→ Exercise goal
Extract, word for word, each line from the line holding "Given: Click the U2 Cine Pro label" through the end of the records. Omit every picture.

(Screenshot grounding data)
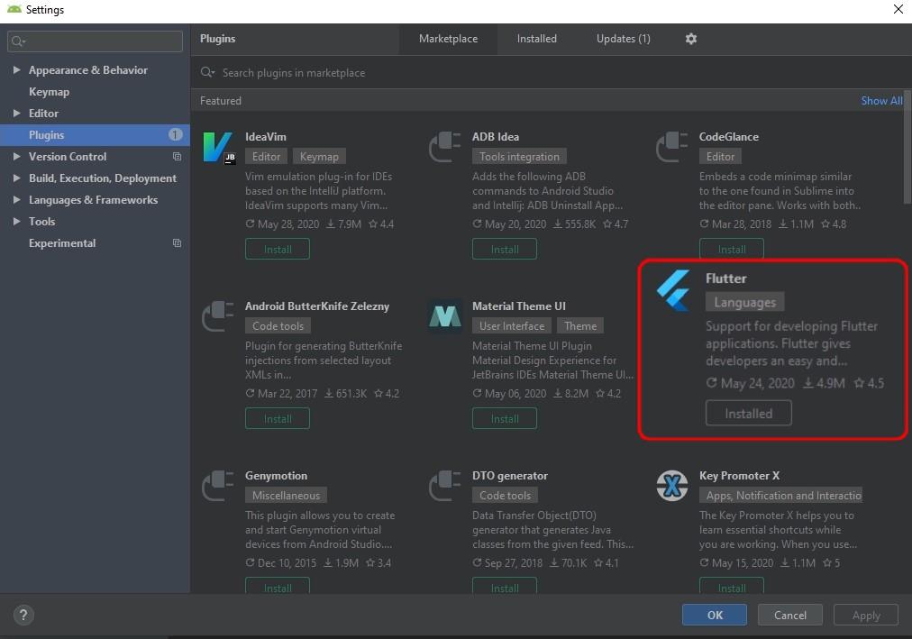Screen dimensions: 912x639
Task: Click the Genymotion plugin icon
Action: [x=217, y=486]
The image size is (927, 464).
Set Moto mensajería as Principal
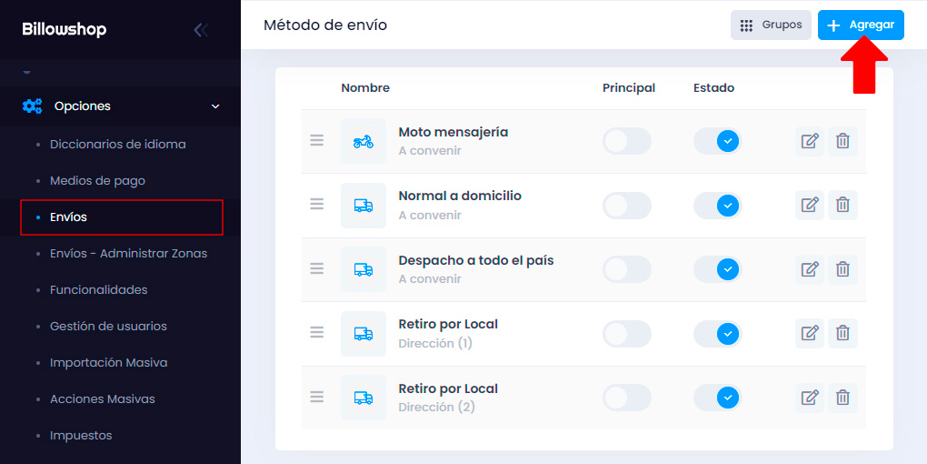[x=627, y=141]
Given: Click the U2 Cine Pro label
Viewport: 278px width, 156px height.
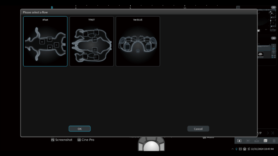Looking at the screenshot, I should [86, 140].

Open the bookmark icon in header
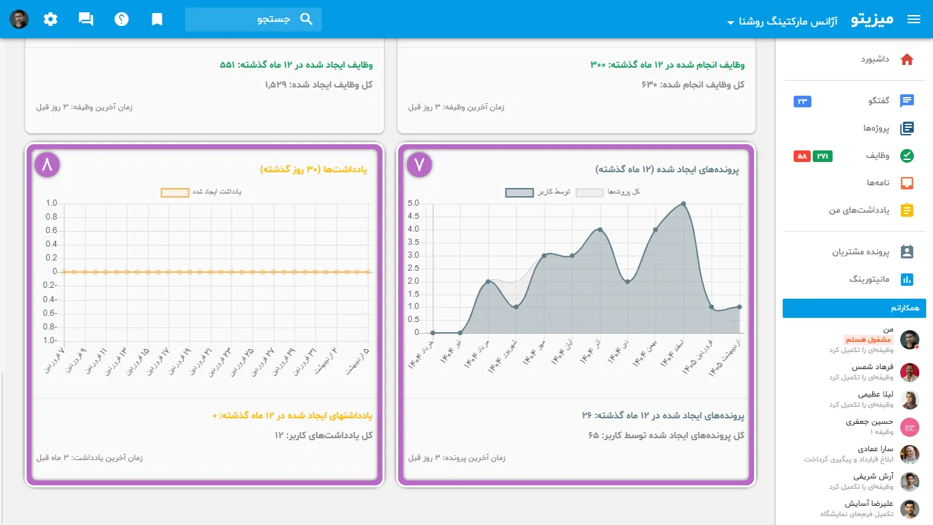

→ Result for this exercise
Given: Click the U2 Cine Pro label
Viewport: 278px width, 156px height.
Looking at the screenshot, I should [86, 140].

Open the bookmark icon in header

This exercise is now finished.